Nshan Sergeyevich Galustyan (; born 25 October 1979), known professionally as Mikhail Galustyan (), is a Russian showman, comedian, screenwriter, and producer. Mikhail Galustyan was also a former participant in KVN and a show called Comedy Club. Awards Champion League KVN 2003, Winner of the Summer Cup of KVN 2004, 2005, 2009.

Biography 
Mikhail Galustyan was born in the resort town of Sochi, Krasnodar Krai, Russian SFSR, Soviet Union in southern Russia. Galusyan's ethnology roots back to the city of Trabzon in modern Turkey, which used to be populated by a large Armenian community. His paternal grandfather, along with his 12 siblings escaped the Armenian Genocide during the early years of the 20th century and moved to Sochi, what was a Black Sea coastal town in the Russian Empire. Galustyan's mother originates from Armenia. Being ethnically Armenian, Galustyan is of Hemshin origin, a branch of the ethnic Armenians who in the past or present have been affiliated with the Hemşin district in the province of Rize, Turkey. 
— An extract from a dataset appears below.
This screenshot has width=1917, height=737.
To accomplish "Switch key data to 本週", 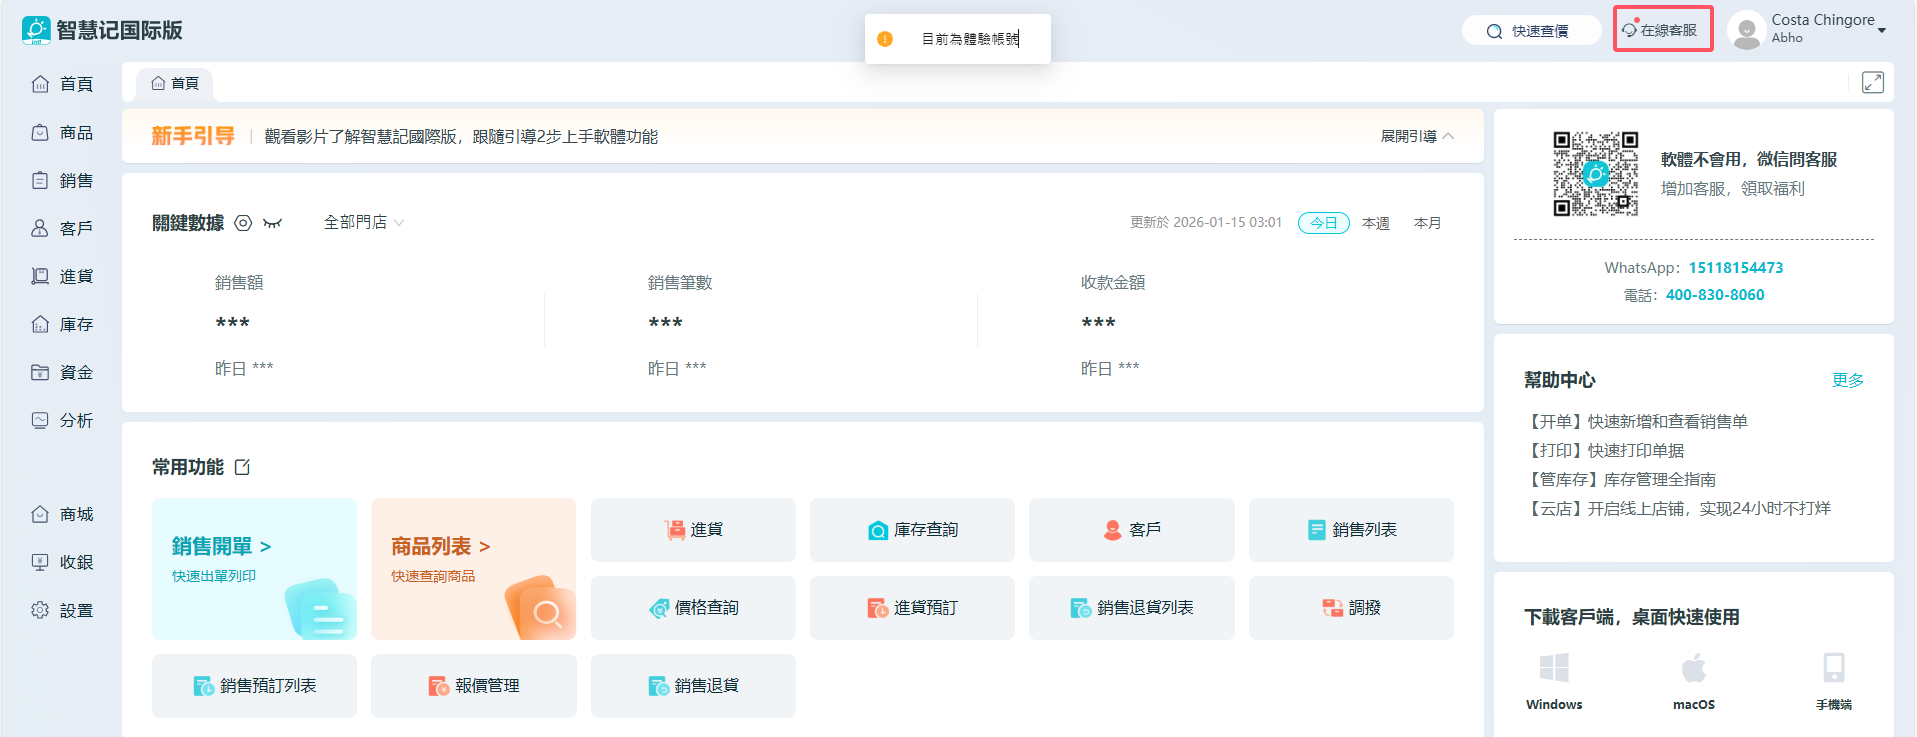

When Galustyan was in kindergarten he participated in activities such as singing, dancing, and reciting poems. During his early life, Galustyan attended Sochi school, where he practiced the piano and began to hone his skills in a music class. He was also engaged in the puppet theater in the judo section at the Palace of Pioneers. After the fifth grade, Galustyan transferred schools at his parents' instigation. At his new school he performed in a play on the stage.  Galustyan's role in the play was Winnie-the-Pooh. By the time Galustyan was in the 10th grade, he had joined his school's KVN. Eventually, Galustyan became the captain of the school's KVN team. His team went on to defeat all their opponent schools during the regionals and won in СГУТиКД (Sochi State University of Tourism and Resort Business).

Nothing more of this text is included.